Güneydoğu Aşağı Şehir sur duvarı (Foto: Laura Simons)
Burada yürütülen jeomanyetik ve jeoelektrik ölçümlerde güneydoğu aşağı şehirde yoğun bir yapılaşmaya rastlandı ve bu alanda yerleşimin en azından 275m uzunluğunda ve 100m genişliğinde olduğu anlaşılmıştır. Ayrıca, ölçümlerde güneydoğu aşağı şehrin birbirine paralel, birbirinden yaklaşık 8m mesafede iki sur duvarı tarafından çevrelendiği ve şehre girişi sağlayan kapının yeri yerleşimin doğusunda tespit edildi. Çift duvarlı savunma sistemi Zincirli Höyük yerleşiminin aşağı şehrinde de görülmektedir. Sirkeli’de çift duvarlı savunma sisteminin ise bir hendekle çevrelendiği gözlemlenmiştir. Bu yapıları tarihlemek amacıyla iç sur duvarının ve kent kapısının bulunduğu alanda 2013 yılında kazılara başlandı. Sirkeli Höyük’te jeoelektrik ölçümlerde duvarın üst sırasının yüzeyin 80 cm altında olduğu anlaşıldı ve kazılarda bu dolgu toprak kaldırıldıktan sonra duvara ulaşıldı. Kazılarda 4m genişliğinde bir sur duvarı ile karşılaştık. Duvarın kazılan yüksekliği 1.30 olmasına rağmen, 2013 yılında duvarın alt sırasına ulaşılamadı. Duvarın zaman içerisinde değişikliklere uğradığı, ona eklemeler yapıldığı görülmektedir. Bu değişimler kazı sezonunda ulaşılan derinliğe kadar beş ayrı evre olarak nitelendirilmiştir. Sur duvarın en geç evresinin Orta Demir Çağına ait olduğu ve höyüğün en geç tabakası olan Hellenistik Dönemin güneydoğu aşağı şehirde temsil edilmediği anlaşılmaktadır.
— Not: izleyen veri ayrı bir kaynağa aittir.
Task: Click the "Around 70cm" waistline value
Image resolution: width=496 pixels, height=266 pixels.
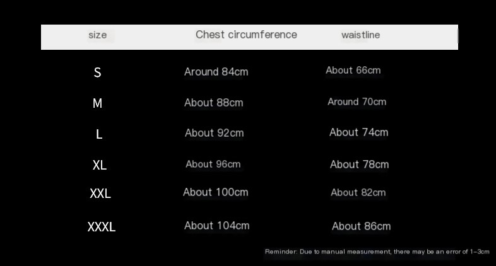Action: pyautogui.click(x=357, y=101)
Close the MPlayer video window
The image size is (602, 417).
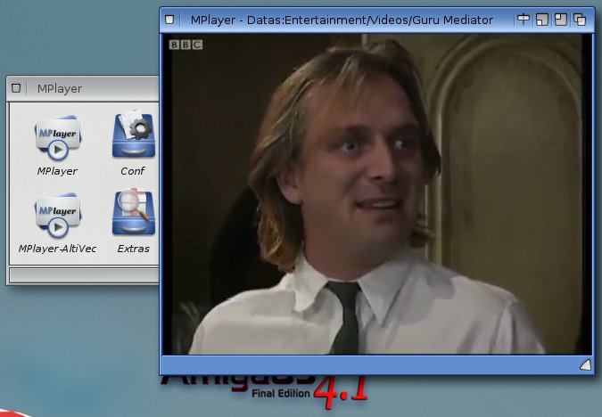point(171,20)
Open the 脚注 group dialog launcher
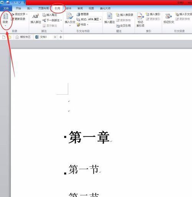This screenshot has width=192, height=197. pyautogui.click(x=61, y=31)
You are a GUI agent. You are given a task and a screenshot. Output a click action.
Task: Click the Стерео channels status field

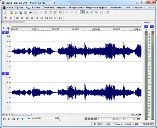118,124
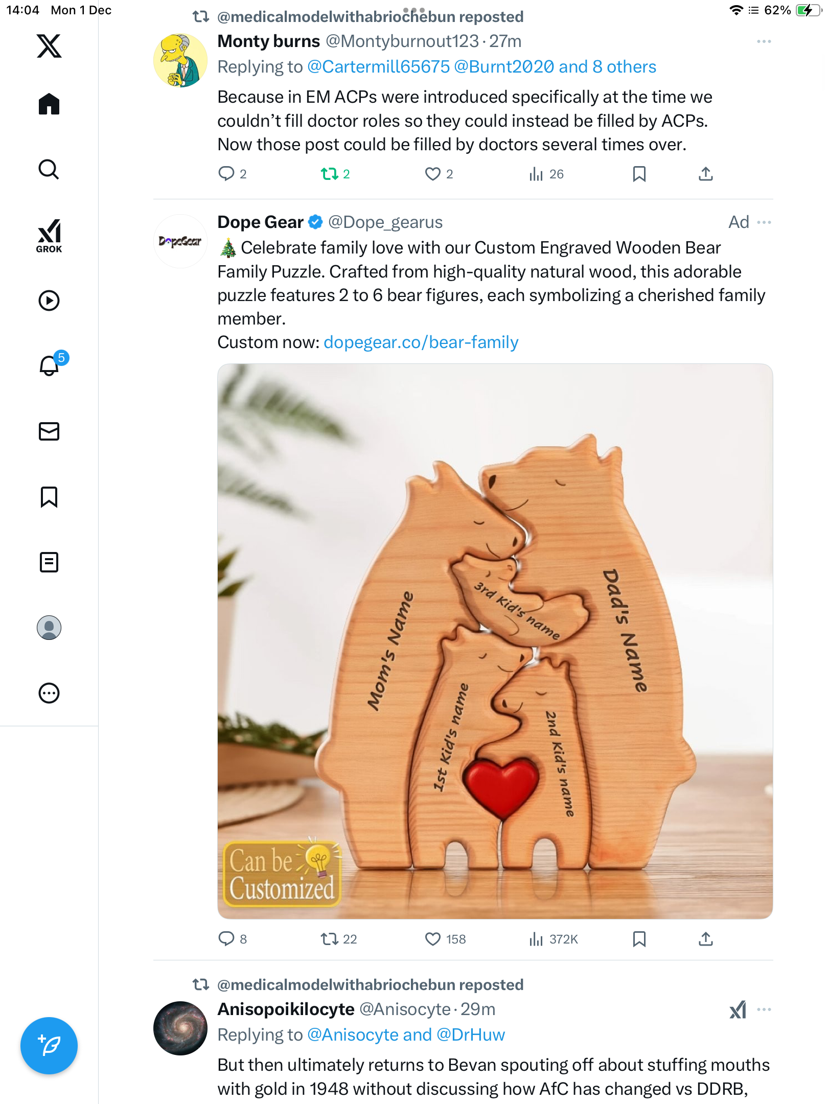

Orta Demir Çağında iki taban ve bu tabanlara ait tüme yakın çanak çömlek ortaya çıkarılmıştır. Black-on-Red testi, White Painted derin kase, pişirme kabı ve kırmızı astarlı bir sığ kase üçüncü evreye ait taban üzerinde toplu olarak bulundu ve M.Ö. 9./8. yüzyıla tarihlenmektedirler. Bu çanak çömlek topluluğu Kıbrıs ile kültürel ilişkilere işaret etmektedir. Burada bulunan sarı renkli halkalarla bezeli siyah cam benzeri bir malzemeden üretilmiş bir Fenike boncuğu ise aynı dönemde Levant Bölgesine uzanan bağların bir kanıtıdır.
Orta Demir Çağı dolgusu içindeki Geç Tunç Çağı çanak çömleği daha derindeki tabakaların Geç Tunç Çağına ait olabileceğini göstermektedir. Nitekim höyükteki kazılarda Orta Demir Çağı’nın altında hem kuzeybatı terasta, hem de höyüğün en yüksek alanında iki Geç Tunç Çağı yapısı tespit edilmiştir.
Yüzey taramaları, toplamaları ve kazılar Sirkeli’nin büyüklüğü, kronolojisi, şehircilik anlamında gelişimi konusunda önemli bulgular kazandırmıştır. Çalışmaların devamında Orta Demir Çağından daha erken tabakalara yönelik bilgilere ulaşmayı hedeflemekteyiz.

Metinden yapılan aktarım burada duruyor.